Copy out exactly the stretch below, from the line with "Click the Blend for Visual Studio 2019 icon" through the line with "You are a GUI", both included; the pictures stay out.
::::::::::
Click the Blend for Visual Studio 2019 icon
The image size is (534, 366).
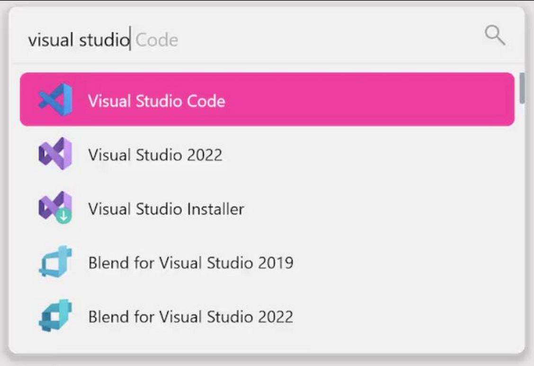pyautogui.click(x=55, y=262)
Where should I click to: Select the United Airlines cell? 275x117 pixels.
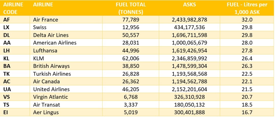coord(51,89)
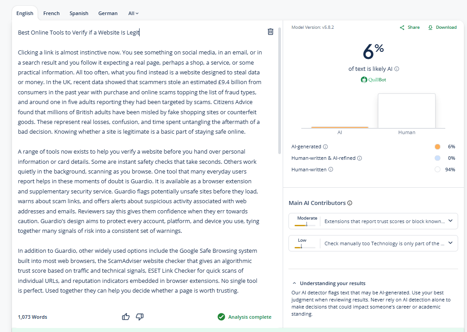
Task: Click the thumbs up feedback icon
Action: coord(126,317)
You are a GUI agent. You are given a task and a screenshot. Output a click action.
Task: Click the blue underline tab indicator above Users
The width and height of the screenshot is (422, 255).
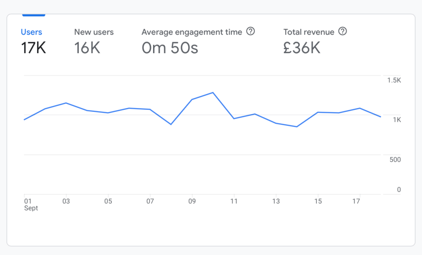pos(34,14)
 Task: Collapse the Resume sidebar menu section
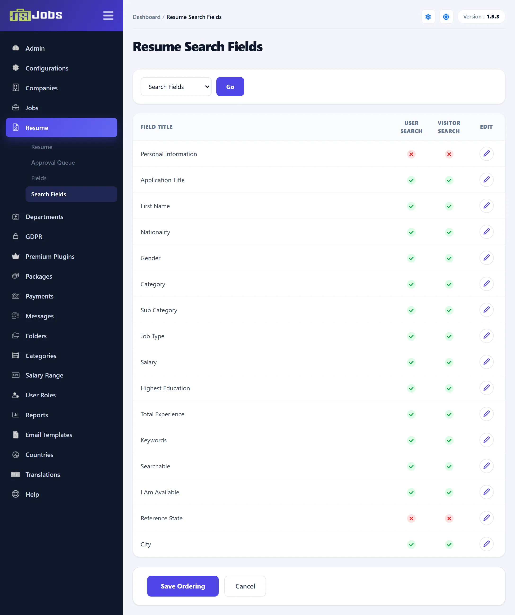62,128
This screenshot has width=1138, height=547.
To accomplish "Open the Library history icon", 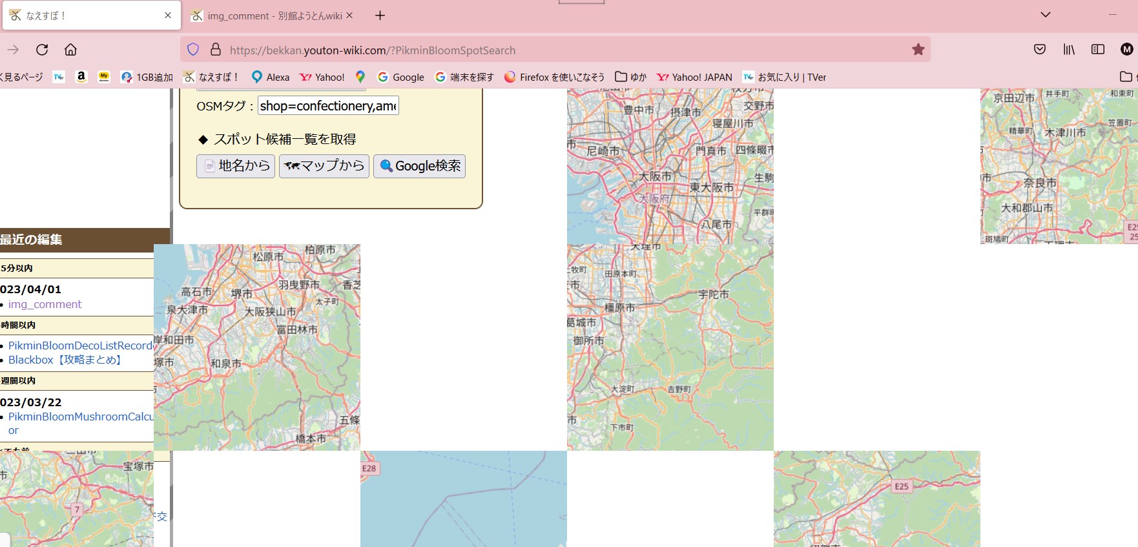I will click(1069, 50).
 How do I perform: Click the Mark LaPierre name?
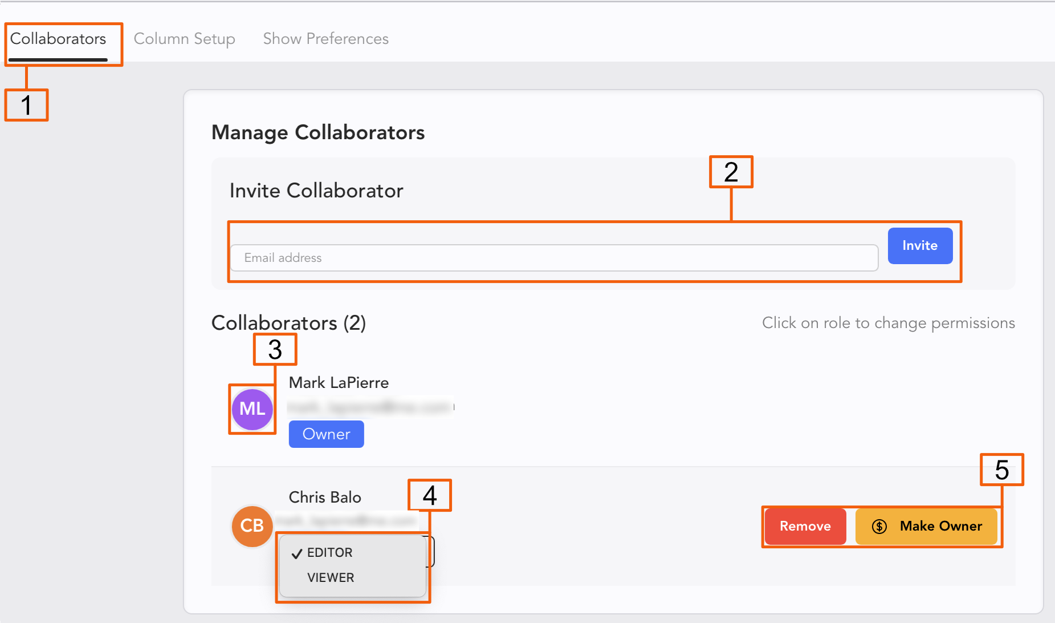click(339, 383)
::::::::::
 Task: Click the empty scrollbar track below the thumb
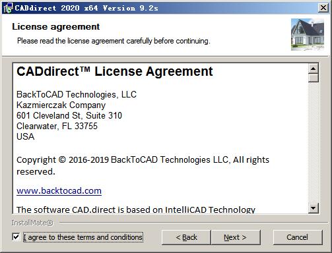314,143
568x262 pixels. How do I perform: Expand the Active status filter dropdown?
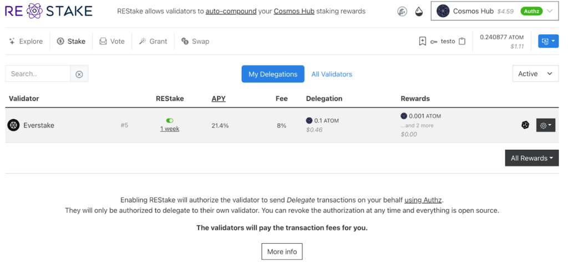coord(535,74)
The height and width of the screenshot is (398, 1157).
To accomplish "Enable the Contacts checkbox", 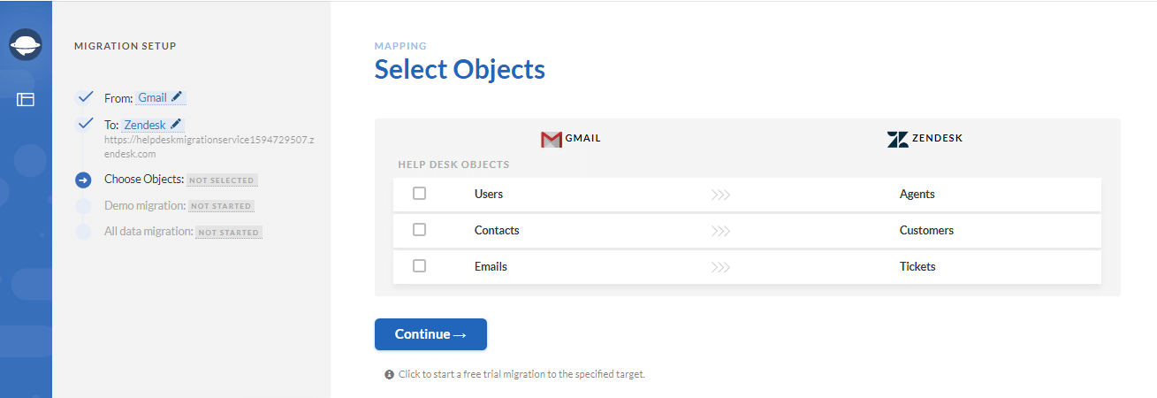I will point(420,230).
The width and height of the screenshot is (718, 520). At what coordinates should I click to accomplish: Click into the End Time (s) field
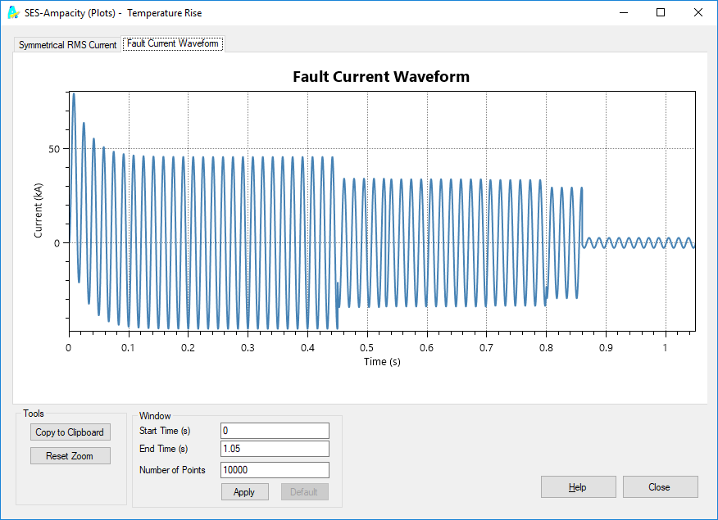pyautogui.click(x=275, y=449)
::::::::::
== Reply ==
Click the Blend for Visual Studio 2019 icon
The image size is (534, 366).
pyautogui.click(x=55, y=262)
Where should I click to: Select the United Airlines cell? 275x117 pixels.
coord(51,89)
Task: Click the thumbs up feedback icon
Action: coord(126,317)
You are a GUI agent. You are given a task and a screenshot. Output a click action.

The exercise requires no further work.